The current hosting solution is a transitory one as we work towards setting up a more robust solution using Figshare+, which provides perpetual data storage guarantees, a DOI and a web API for querying the dataset as well as the metadata.

Currently, we share all our data in the form of Pandas DataFrames which are very efficient for handling large tables of data, stored as compressed pickle files using pickle protocol 4. We are aware of the inherent limitations with sharing pickle files and therefore are investigating the most appropriate data format. Current candidates include CSV, HDF5 and Feather.

The most convenient method for downloading our datasets is through our API, by running the following bash script:

python -m jahs_bench.download --target=metric_data --save_dir=$save_dir

where save_dir is a directory where the data will be stored.

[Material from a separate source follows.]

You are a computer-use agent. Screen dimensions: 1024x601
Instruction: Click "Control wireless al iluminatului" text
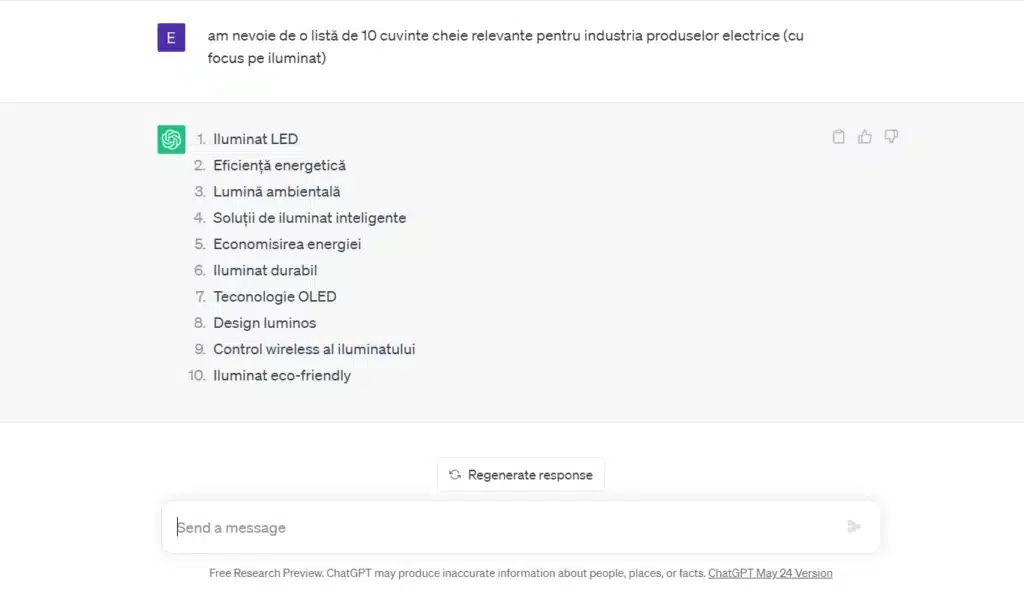[314, 349]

Nevertheless, interested users may directly download our DataFrames using a file transfer software of their choice, such as wget, from our archive.

To download the full set of all metric datasets, run

wget --no-parent -r https://ml.informatik.uni-freiburg.de/research-artifacts/jahs_bench_201/v1.0.0/metric_data.tar -O metric_data.tar
tar -xf metric_data.tar

Archive Structure

For each of the three tasks, "cifar10", "colorectal_histology" and "fashion_mnist", the name of the task is the immediate sub-directory within "metric_data" and contains all the data pertaining to that task. Each task's directory contains the following 4 files: * "raw.pkl.gz": This contains the full set of raw performance metrics sans any post-processing or filteration. * "train_set.pkl.gz": This is the actual training data used for training our surrogate models. * "valid_set.pkl.gz": This is the actual validation data used for validating the fitness of any given configuration during HPO. * "test_set.pkl.gz": This is the actual testing data used for generating the final performance scores of our surrogates reported in the paper.

For each of these files, users can directly load them into memory as pandas DataFrames, as:

import pandas as pd
pth = "metric_data/cifar10/test_set.pkl.gz"  # Path to a downloaded file, ending in ".pkl.gz"
df = pd.read_pickle(pth)
df.head(5)

The above code snippet, when filled in with a local path to the downloaded tarball, will display the first five rows in that table.